Asian Pacific stock indices ended Thursday’s session broadly lower, dragged down by the steep losses seen on Wall Street the day before. The risk-off tone rippled through the region as concerns over the US economy and mounting debt pressures weighed heavily on sentiment. 

Investors were also rattled by a sharp drop across longer-dated Japanese government bonds (JGBs), with yield on twenty-year JGBs hitting their highest levels since 2020.

Markets failed to find any meaningful traction overnight, with losses seen across all major indices. Traders remained cautious, mirroring the renewed fears about the global financial outlook and the political uncertainty surrounding the US budget negotiations.

European markets soft at the open

European stock indices were weaker across the board this morning as they tracked the global downtrend. While the downside move was sharp, it appears relatively contained for now.

+++

* _Written instruction 1_: In the market report, rewrite the stretch from "Investors were also" through "US budget negotiations.", swapping "Investors" for "Market participants".
* _Written instruction 2_: Pick out every line of the records that contains the string "pixels", matching case exactly.
The market report and the records are unrelated, separate material.

+++

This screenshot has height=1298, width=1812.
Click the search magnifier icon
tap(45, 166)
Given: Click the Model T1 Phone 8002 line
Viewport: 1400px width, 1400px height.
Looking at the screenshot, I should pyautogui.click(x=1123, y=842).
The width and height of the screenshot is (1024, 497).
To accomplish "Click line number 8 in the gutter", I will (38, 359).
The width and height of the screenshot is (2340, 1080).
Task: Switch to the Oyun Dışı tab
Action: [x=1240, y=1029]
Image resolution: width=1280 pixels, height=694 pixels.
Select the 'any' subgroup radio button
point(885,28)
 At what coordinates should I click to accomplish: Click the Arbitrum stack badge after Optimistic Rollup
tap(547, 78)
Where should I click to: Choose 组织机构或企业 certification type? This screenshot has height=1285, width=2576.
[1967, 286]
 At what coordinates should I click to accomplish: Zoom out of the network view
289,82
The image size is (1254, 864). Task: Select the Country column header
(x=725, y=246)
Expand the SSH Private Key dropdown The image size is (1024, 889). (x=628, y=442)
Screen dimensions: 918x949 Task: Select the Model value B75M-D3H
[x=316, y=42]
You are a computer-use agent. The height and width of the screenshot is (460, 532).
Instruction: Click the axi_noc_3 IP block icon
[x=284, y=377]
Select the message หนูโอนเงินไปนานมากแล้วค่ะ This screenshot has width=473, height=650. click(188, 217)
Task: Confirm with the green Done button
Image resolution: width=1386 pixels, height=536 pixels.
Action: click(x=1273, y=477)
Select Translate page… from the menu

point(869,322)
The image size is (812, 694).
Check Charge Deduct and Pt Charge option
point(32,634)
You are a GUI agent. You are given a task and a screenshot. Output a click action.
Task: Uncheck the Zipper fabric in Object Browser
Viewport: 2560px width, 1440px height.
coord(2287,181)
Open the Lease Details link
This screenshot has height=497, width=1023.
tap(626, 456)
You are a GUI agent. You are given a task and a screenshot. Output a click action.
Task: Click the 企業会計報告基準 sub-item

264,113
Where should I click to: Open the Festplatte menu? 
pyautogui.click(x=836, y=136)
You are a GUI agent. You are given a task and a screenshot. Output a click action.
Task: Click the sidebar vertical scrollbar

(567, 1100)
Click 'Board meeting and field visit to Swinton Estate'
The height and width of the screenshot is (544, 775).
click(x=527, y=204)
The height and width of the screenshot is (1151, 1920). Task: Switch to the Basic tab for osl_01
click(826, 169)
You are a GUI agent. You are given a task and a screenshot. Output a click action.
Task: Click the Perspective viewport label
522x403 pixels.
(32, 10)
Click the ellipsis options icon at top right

+++

* _Final answer 1_:
Market participants were also rattled by a sharp drop across longer-dated Japanese government bonds (JGBs), with yield on twenty-year JGBs hitting their highest levels since 2020.

Markets failed to find any meaningful traction overnight, with losses seen across all major indices. Traders remained cautious, mirroring the renewed fears about the global financial outlook and the political uncertainty surrounding the US budget negotiations.

* _Final answer 2_:
Image resolution: width=1280 pixels, height=694 pixels.
Image resolution: width=1386 pixels, height=536 pixels.
522x403 pixels.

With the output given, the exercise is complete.